◆ WORK REQUIRED ◆
Extract every line of the entries below that contains the string "Task", and copy each of those lines in full.
-- START DATASET --
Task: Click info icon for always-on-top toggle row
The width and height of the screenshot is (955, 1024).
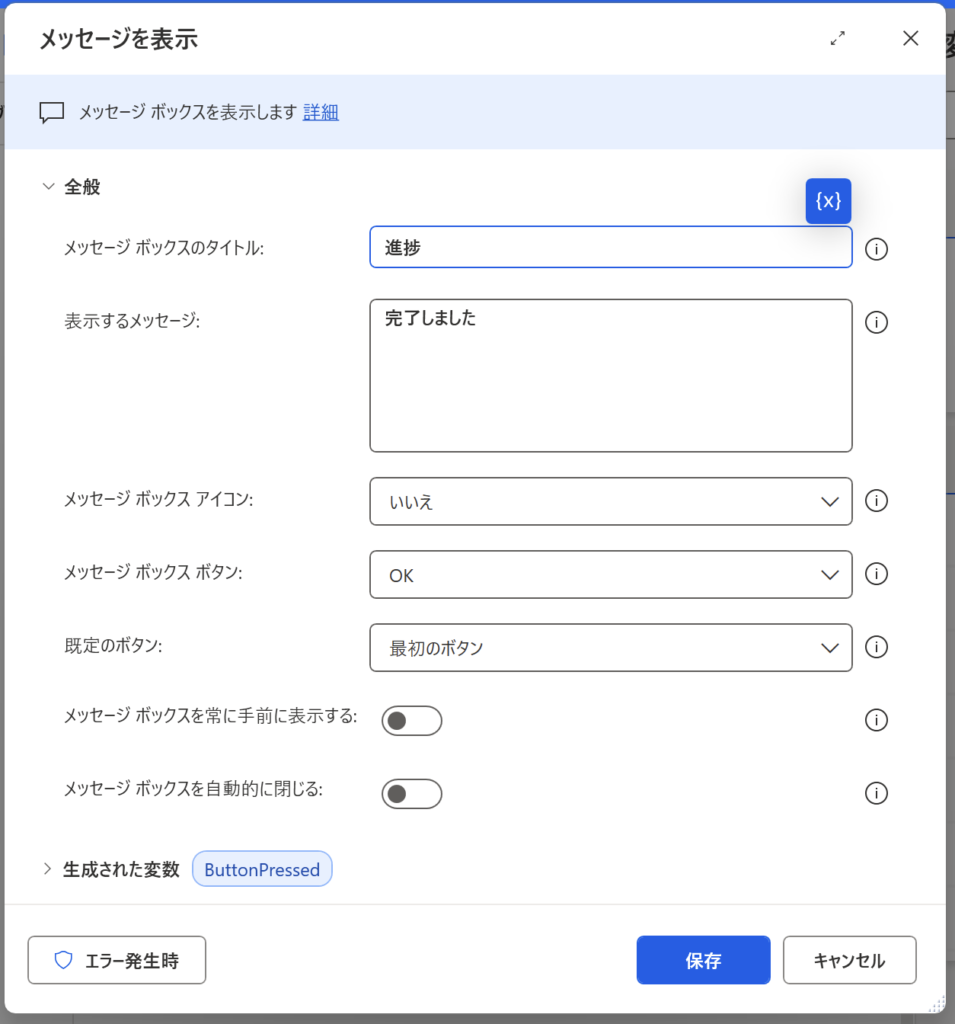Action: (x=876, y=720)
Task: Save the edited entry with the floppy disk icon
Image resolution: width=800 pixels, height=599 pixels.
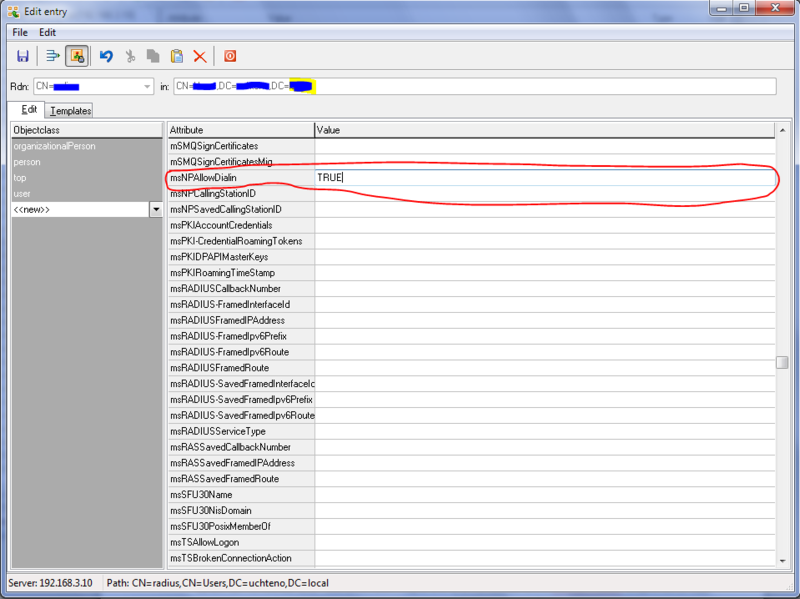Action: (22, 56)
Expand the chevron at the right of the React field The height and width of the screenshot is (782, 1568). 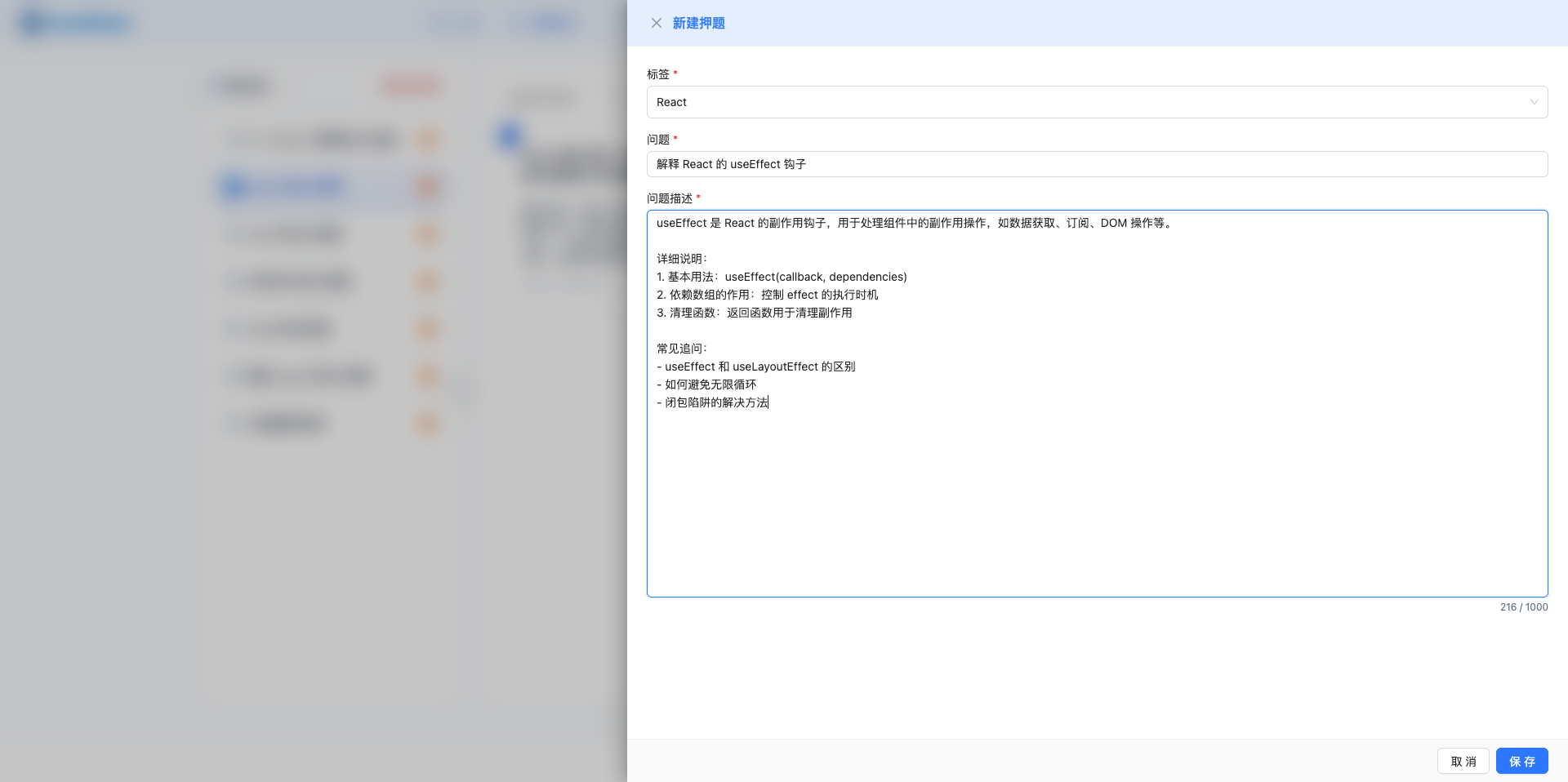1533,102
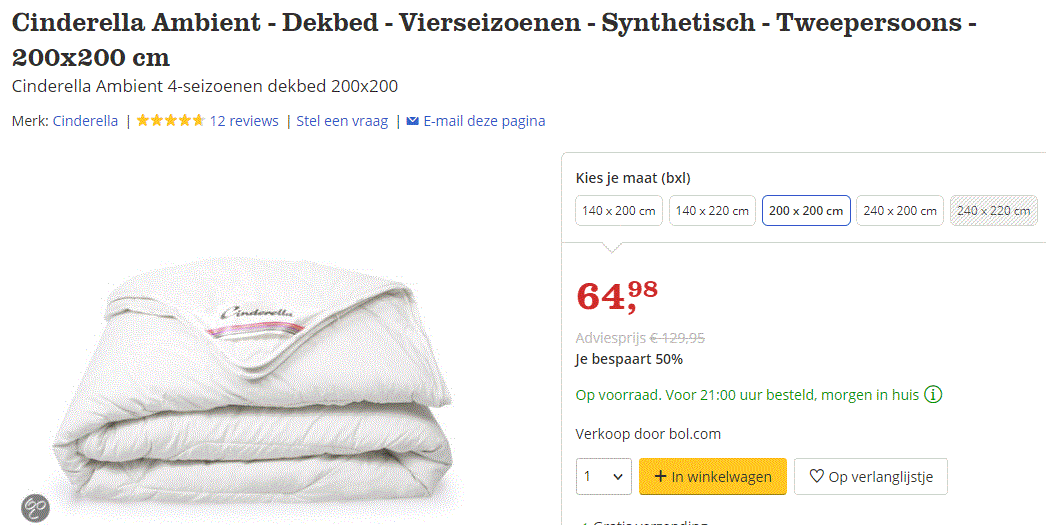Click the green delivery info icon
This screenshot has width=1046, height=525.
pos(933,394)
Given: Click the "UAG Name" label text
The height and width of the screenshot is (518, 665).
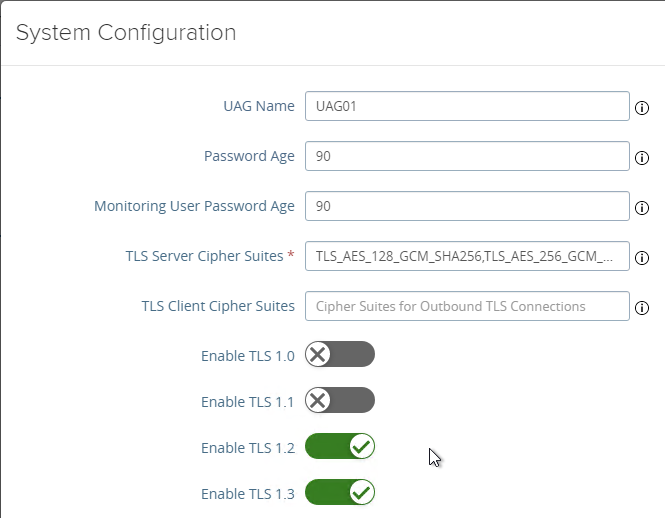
-- END DATASET --
◆ THE RESPONSE ◆
Task: Click info icon for always-on-top toggle row
Task: Save the edited entry with the floppy disk icon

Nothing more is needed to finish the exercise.